Las dos caras de Robert Lewandowski en el Barcelona | Fútbol | Deportes

Robert Lewandowski quería el brazalete del Barça. Ya lo había conseguido en el Bayern, donde había formado parte del consejo del equipo, un símil al grupo de capitanes; por supuesto, también en la selección polaca, en la que ejerce de líder en el vestuario y en el campo. Sin embargo, cuando Busquets y Jordi Alba dejaron el Barça, nadie en el grupo azulgrana pensó en Lewandowski. Y eso que contaba con la aprobación del cuerpo técnico: Xavi y sus colaboradores valoraban el profesionalismo del delantero en cada entrenamiento. “Es un placer verlo trabajar”, resumían, en su momento, desde el staff. “El míster siempre lo pone de ejemplo”, respondía, burlón, uno de los compañeros de Lewandowski en el Camp Nou. Entre la admiración de los entrenadores y el recelo del camerino, el polaco encontraba un apoyo común, el de siempre en su carrera: el gol. Cerró su primera campaña en el Barça con 33 dianas en 46 partidos.
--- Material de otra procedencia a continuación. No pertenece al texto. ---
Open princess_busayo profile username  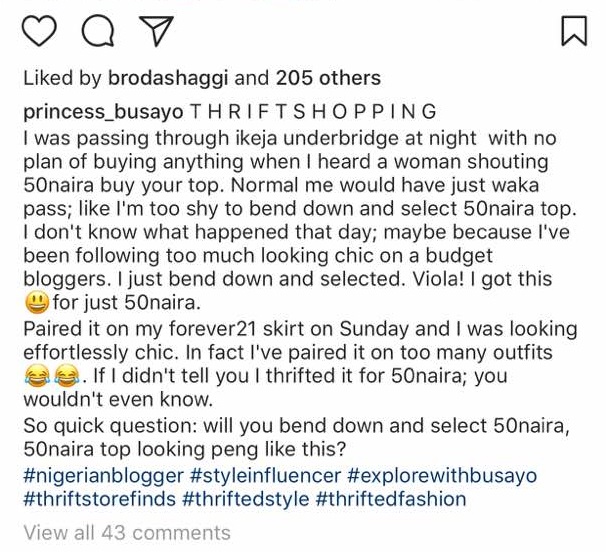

A pesar de su acierto goleador, el grupo azulgrana eligió a De Jong y a Araujo para reemplazar a Busquets y Alba. “Robert es un tipo especial. Va a su bola, pero no nos sorprende. Por lo que nos cuentan, ya era igual en el Bayern y el Dortmund”, explica la misma voz del vestuario. Sin embargo, cuando Xavi anunció que se despedía del Barça a final de temporada, el delantero polaco levantó la voz. El 9 se unió al resto de líderes del grupo y, juntos, convinieron que había que hacer una comida para fortalecer al grupo. La reunión, en la que solo participaron los jugadores, se realizó en el domicilio del polaco. “Es el que tiene la casa más grande”, bromea un empleado de la entidad azulgrana. “En serio: se ha mostrado más comprometido”.

En 2024, Lewandowski ha marcado ocho goles, cuatro en los últimos tres partidos. Es decir, más de la mitad de sus dianas (15), las marcó en el último mes y medio. Ha despertado en un momento clave para el Barça: en la previa de los octavos de final ante el Nápoles en la Champions. “Los goles de Lewandowski llegan porque está jugando mejor. No hay secreto. No se va tanto de zona. Robert ha dado un paso adelante espectacular”, expuso Xavi, tras la victoria ante el Celta. El polaco, justamente, había sido uno de los más críticos con el entrenador. “Nunca nos ha molestado. Sabemos cómo es. Y de lo que se ha quejado, si creía que había que hacer tal cosa o la otra, nos lo ha dicho en la cara. Va de frente”, cuentan en el staff.

Lewandowski, en cualquier caso, sabía que necesitaba reaccionar. Su difícil carácter, sumado a su elevado salario (es el que más cobra de la plantilla en un club que no anda sobrado de fairplay financiero), había puesto su nombre en la diana de la dirección deportiva. Desde el entorno del polaco entendían que la entidad podía comenzar una campaña de desestabilización para que dejara el Barça a final de temporada, tal y como habían realizado hace dos temporadas con De Jong. Como en aquel entonces el neerlandés, Lewandowski también tiene claro su futuro. “No nos queremos mover de Barcelona”, subrayan desde el entorno del 9. Le quedan dos temporadas más de contrato. Su último año, sin embargo, está ligado a su rendimiento del próximo curso.

Con o sin brazalete, cerca o lejos del vestuario, más o menos crítico con Xavi, las dos caras de Lewandowski se defienden con goles. La historia de siempre en su carrera.